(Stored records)
________________

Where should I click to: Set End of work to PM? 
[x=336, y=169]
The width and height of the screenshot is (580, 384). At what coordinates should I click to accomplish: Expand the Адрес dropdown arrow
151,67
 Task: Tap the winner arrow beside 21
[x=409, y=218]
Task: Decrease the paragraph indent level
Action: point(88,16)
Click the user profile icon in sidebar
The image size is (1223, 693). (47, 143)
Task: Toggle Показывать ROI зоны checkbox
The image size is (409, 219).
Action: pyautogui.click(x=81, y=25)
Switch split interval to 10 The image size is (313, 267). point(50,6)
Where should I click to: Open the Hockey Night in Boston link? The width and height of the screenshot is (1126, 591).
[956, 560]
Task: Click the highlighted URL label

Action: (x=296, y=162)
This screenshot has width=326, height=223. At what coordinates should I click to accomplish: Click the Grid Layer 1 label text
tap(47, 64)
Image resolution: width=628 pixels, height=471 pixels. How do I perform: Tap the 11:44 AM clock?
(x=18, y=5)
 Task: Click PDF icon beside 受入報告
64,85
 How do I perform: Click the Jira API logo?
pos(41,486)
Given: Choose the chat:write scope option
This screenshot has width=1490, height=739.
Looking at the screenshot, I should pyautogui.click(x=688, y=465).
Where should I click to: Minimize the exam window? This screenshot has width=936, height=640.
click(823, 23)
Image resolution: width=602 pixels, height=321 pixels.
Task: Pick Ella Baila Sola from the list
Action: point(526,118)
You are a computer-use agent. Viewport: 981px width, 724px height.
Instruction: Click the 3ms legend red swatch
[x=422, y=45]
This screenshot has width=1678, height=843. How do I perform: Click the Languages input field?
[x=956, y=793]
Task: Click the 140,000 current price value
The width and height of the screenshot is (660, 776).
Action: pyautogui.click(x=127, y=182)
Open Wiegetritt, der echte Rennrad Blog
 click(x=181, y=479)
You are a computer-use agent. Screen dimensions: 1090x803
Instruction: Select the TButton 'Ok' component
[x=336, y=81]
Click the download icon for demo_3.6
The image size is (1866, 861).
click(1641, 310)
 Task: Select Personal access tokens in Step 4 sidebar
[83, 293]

________________

> Stated exercise
Copy the stored records from the line that has "Where should I click to: Open" through the line that has "Action: point(526,118)", substituting "How can I do" for "How do I perform" and leaving everything else unchanged.

> Worked solution
Where should I click to: Open the Hockey Night in Boston link? The width and height of the screenshot is (1126, 591).
[956, 560]
Task: Click the highlighted URL label

Action: (x=296, y=162)
This screenshot has width=326, height=223. At what coordinates should I click to accomplish: Click the Grid Layer 1 label text
tap(47, 64)
Image resolution: width=628 pixels, height=471 pixels. How can I do: Tap the 11:44 AM clock?
(x=18, y=5)
 Task: Click PDF icon beside 受入報告
64,85
 How can I do: Click the Jira API logo?
pos(41,486)
Given: Choose the chat:write scope option
This screenshot has width=1490, height=739.
Looking at the screenshot, I should pyautogui.click(x=688, y=465).
Where should I click to: Minimize the exam window? This screenshot has width=936, height=640.
click(823, 23)
Image resolution: width=602 pixels, height=321 pixels.
Task: Pick Ella Baila Sola from the list
Action: point(526,118)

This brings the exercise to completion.